Most DSLR’s use SD memory cards. They have a lot of major benefits like portability and cost. The problem is they can sometimes be unreliable when handled incorrectly. If you’re a pro who shoots a lot chances are you have encountered a card error where photos were lost.
I found an article with best practices for how to handle your memory cards to avoid these catastrophic losses over at SLR Lounge. I highly recommend following these tips. If you have never experienced this type of loss just realize that it’s not a matter of if you’re going to lose photos from a memory card. The question is WHEN will it finally happen to you.
1. Removing The Card While It’s In Use
If the memory card is in a card reader or in the camera, taking it out before the files are fully written is a no-no. You risk disrupting the file structure that every device develops with unique formatting and numbering sequences. When you are done moving or taking pictures, give the device 30 seconds to finish. You also should use a specific card for each device because the cards are formatted to match the specifications of each device, a process that can introduce errors. Your odds of recovery are good in this situation, but the risks are still great, so stick to one card per device.
2. Be Careful Formatting And Deleting Pics
Some camera models employ a very destructive way to permanently delete photos while others use a method that allows them to be recovered.

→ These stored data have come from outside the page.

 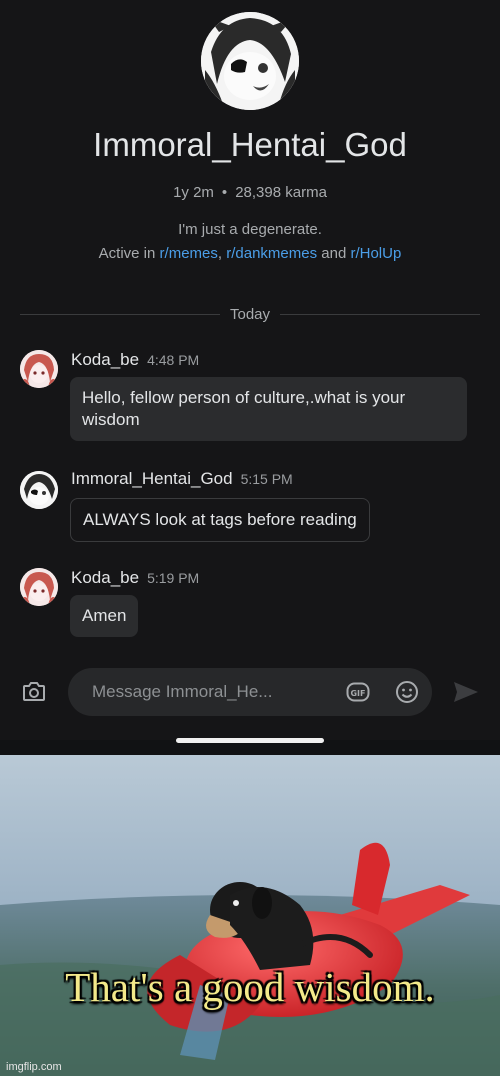 I want to click on message-timestamp: 5:15 PM, so click(x=266, y=479).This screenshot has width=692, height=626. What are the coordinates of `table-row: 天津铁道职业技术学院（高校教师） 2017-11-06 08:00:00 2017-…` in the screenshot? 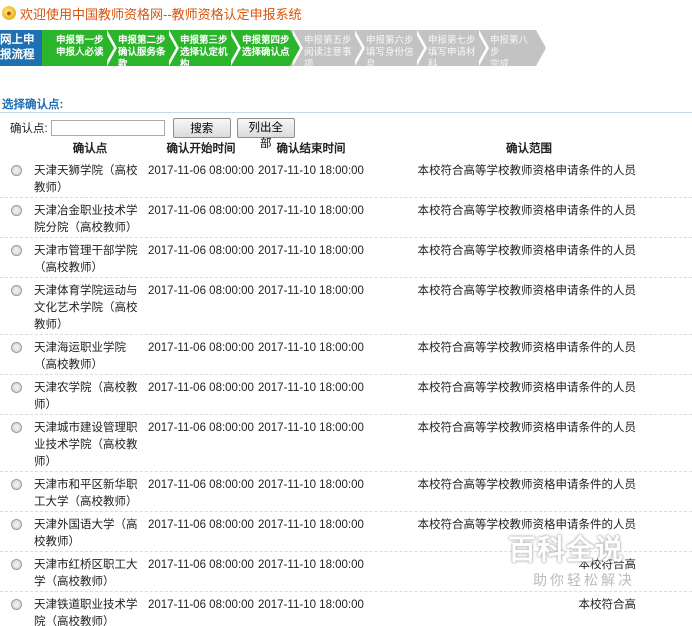 It's located at (346, 609).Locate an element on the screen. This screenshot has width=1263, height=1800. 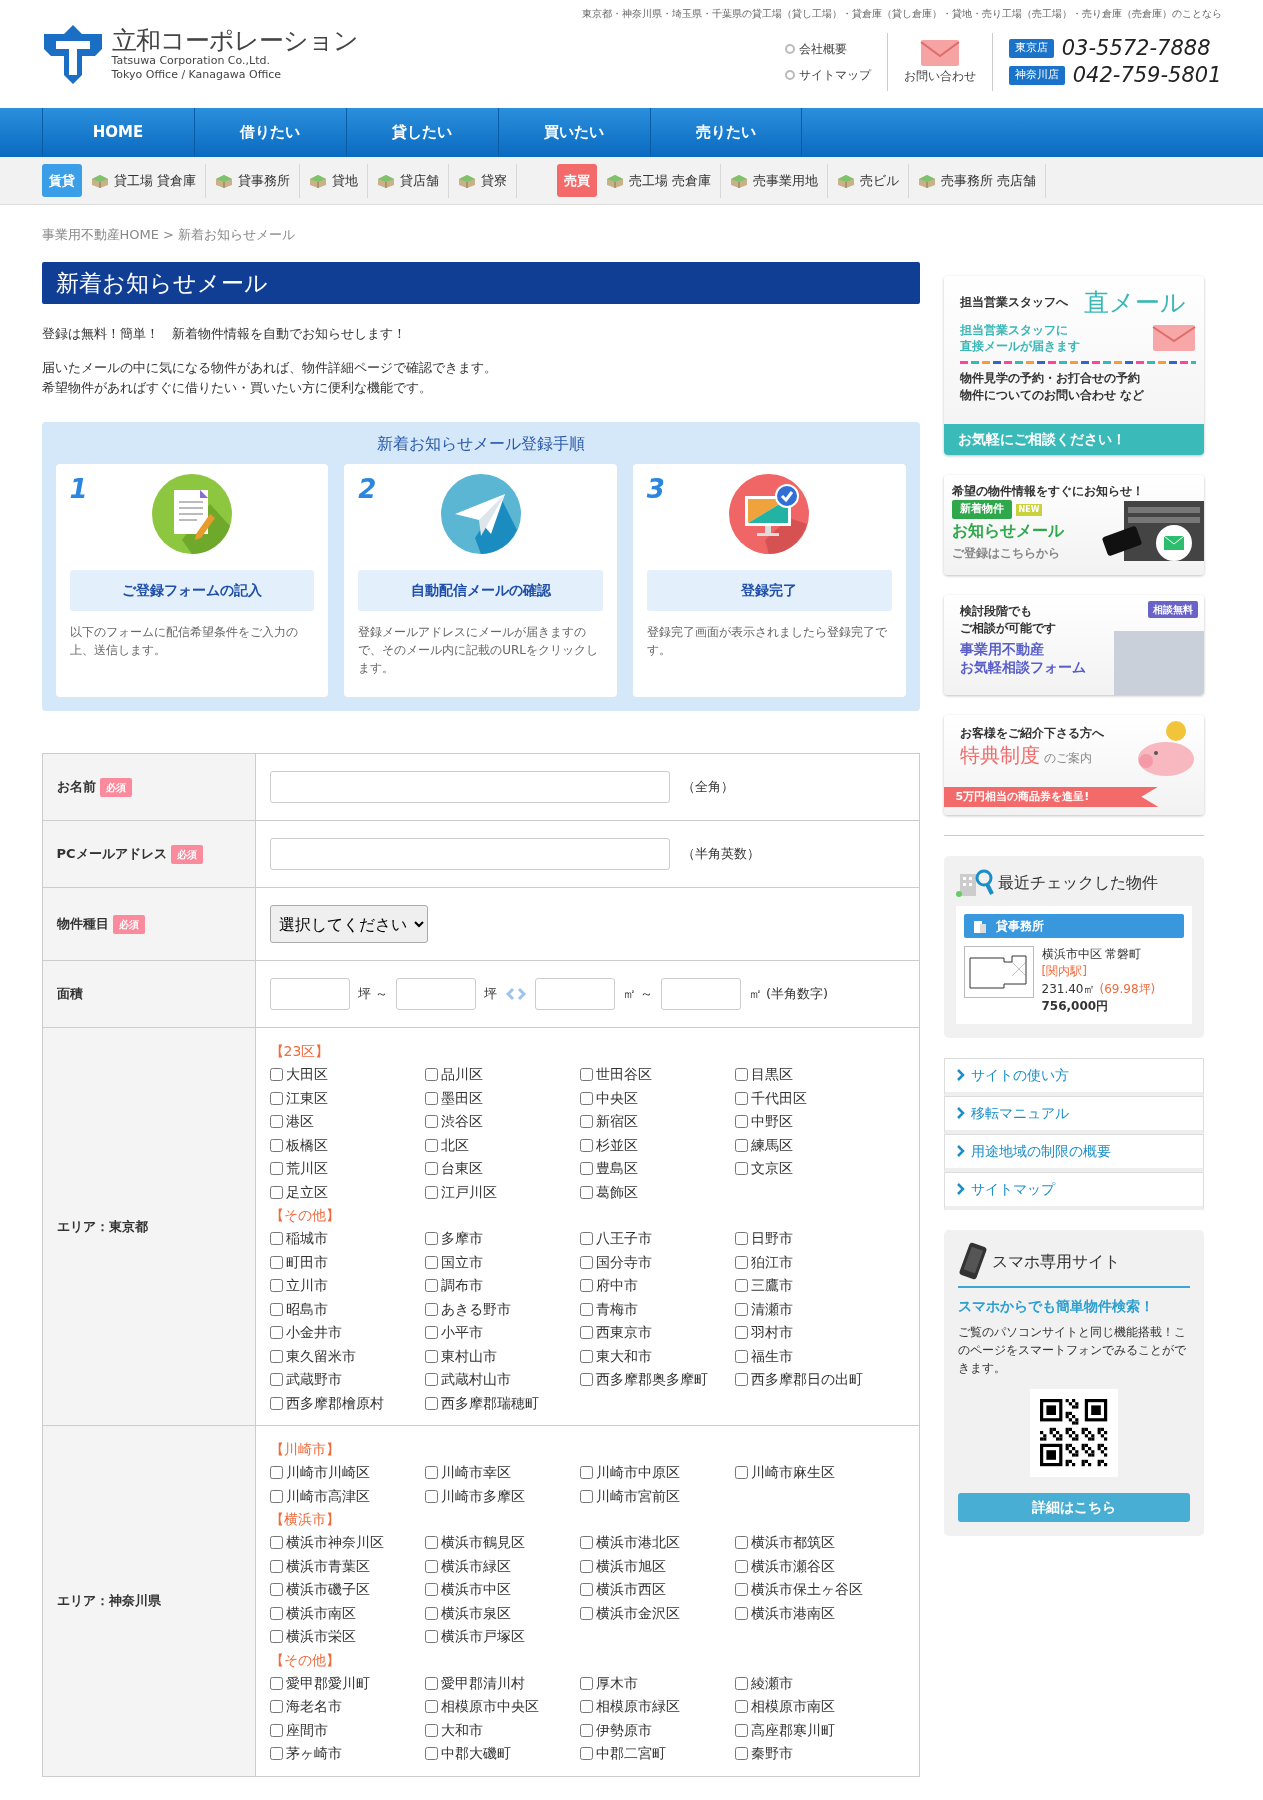
banner-card: お客様をご紹介下さる方へ 特典制度 のご案内 5万円相当の商品券を進呈! is located at coordinates (1074, 765).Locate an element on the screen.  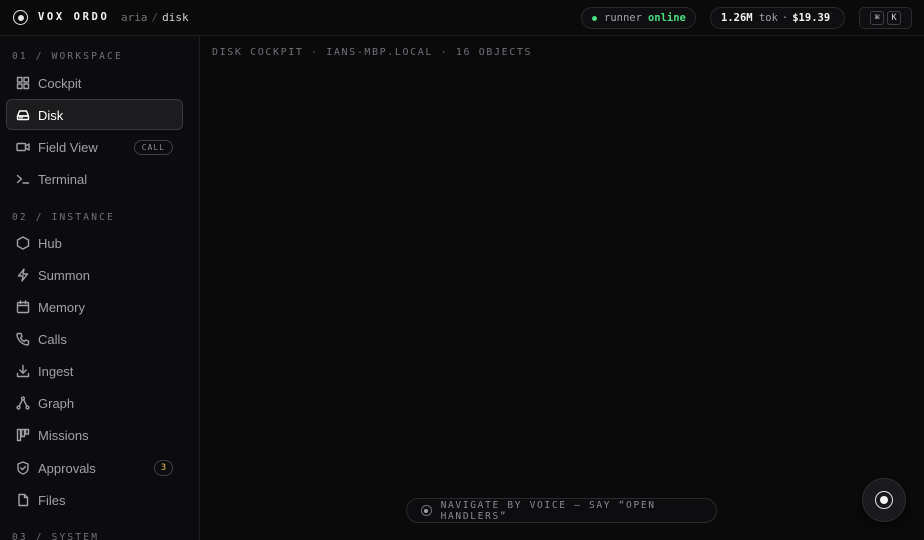
sidebar-item-label: Files is located at coordinates (52, 500).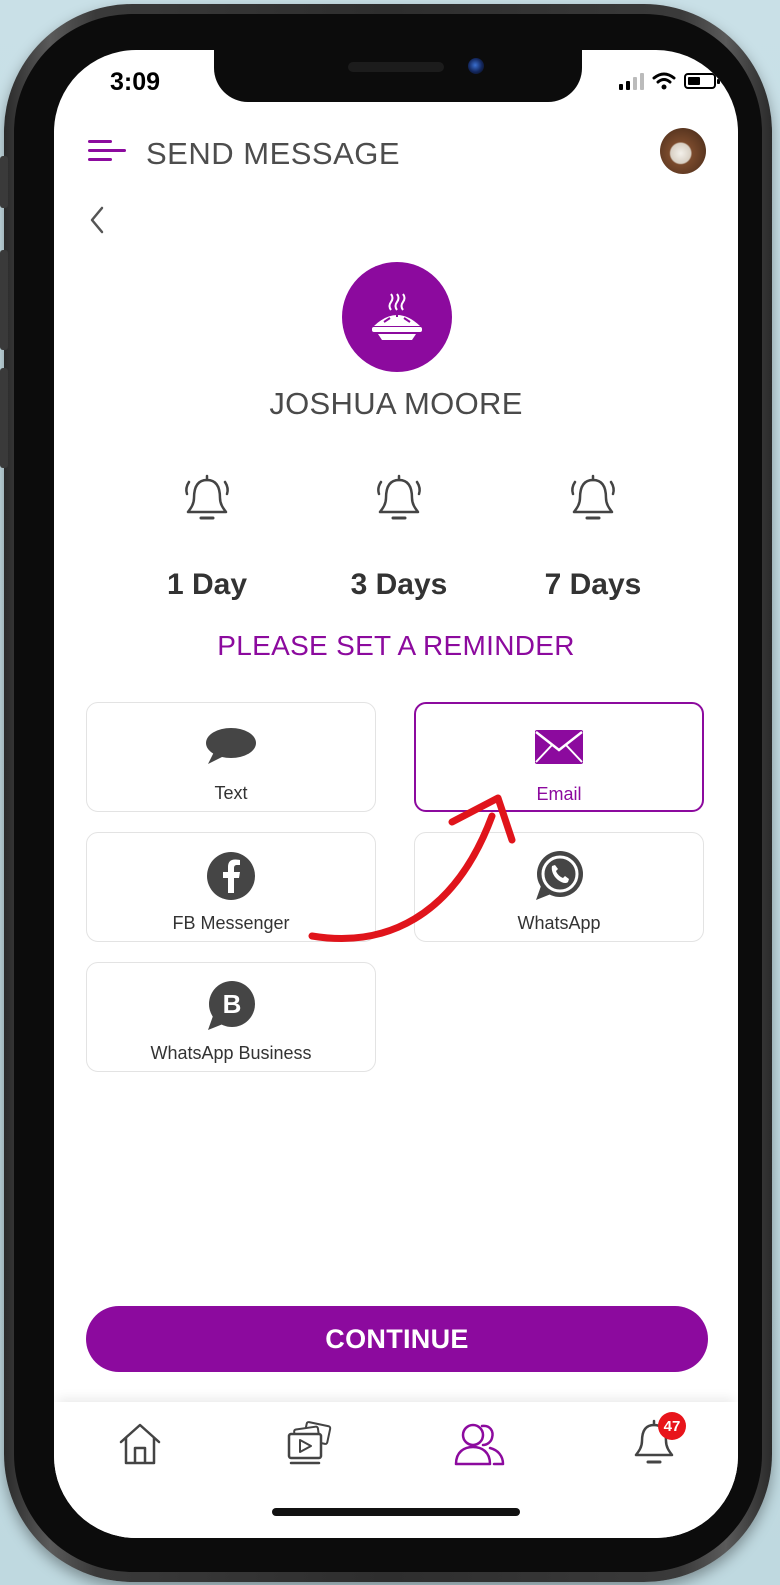 This screenshot has height=1585, width=780. What do you see at coordinates (396, 404) in the screenshot?
I see `contact-name: JOSHUA MOORE` at bounding box center [396, 404].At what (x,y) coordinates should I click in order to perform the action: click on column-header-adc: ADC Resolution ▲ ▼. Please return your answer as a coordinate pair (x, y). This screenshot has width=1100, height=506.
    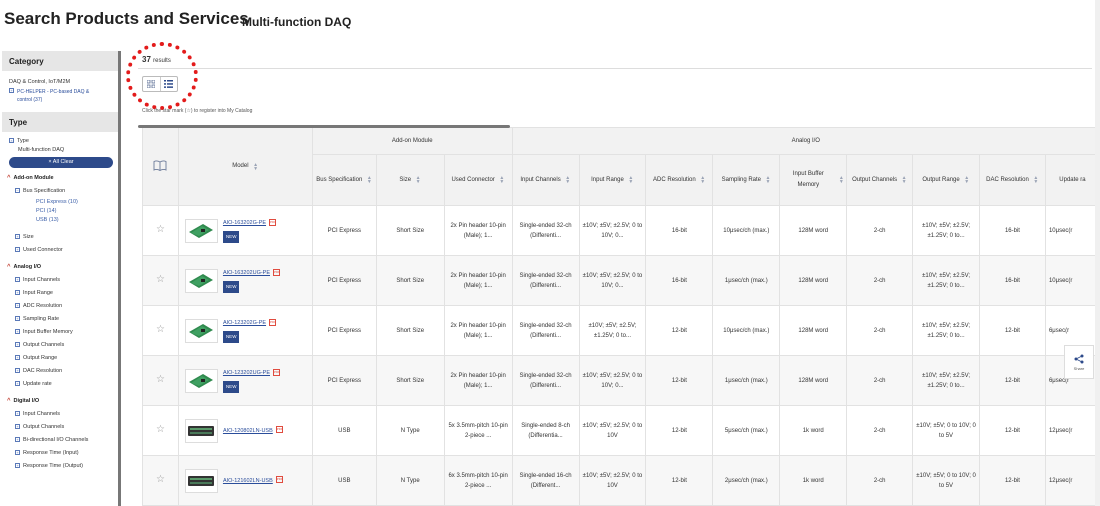
    Looking at the image, I should click on (680, 180).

Err towards moving photos to a computer instead of manually formatting and deleting them within the camera to ensure you don’t delete that perfect shot. The chance of recovery is essentially zero for files that are trashed by accident and are subject to destructive deletion.
3. Don’t Be A “Backfiller”
Backfilling is shooting new photos in the place of deleted ones. The problem is the new photos will try to fill digital “holes” left by the deleted pictures, which can cause serious file problems. Recovery is usually impossible in these situations, so be wary of deleting pictures in-camera.